▸ **PROBLEM DESCRIPTION**: Each line below must be set down exactly as it stands.

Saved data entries
# # # #

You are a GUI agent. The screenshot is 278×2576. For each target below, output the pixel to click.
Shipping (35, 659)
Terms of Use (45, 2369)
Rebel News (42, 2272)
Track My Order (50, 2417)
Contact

# # # #

▸ **ANSWER AREA**:
You are a GUI agent. The screenshot is 278×2576. For each target below, output the pixel to click.
Shipping (35, 659)
Terms of Use (45, 2369)
Rebel News (42, 2272)
Track My Order (50, 2417)
Contact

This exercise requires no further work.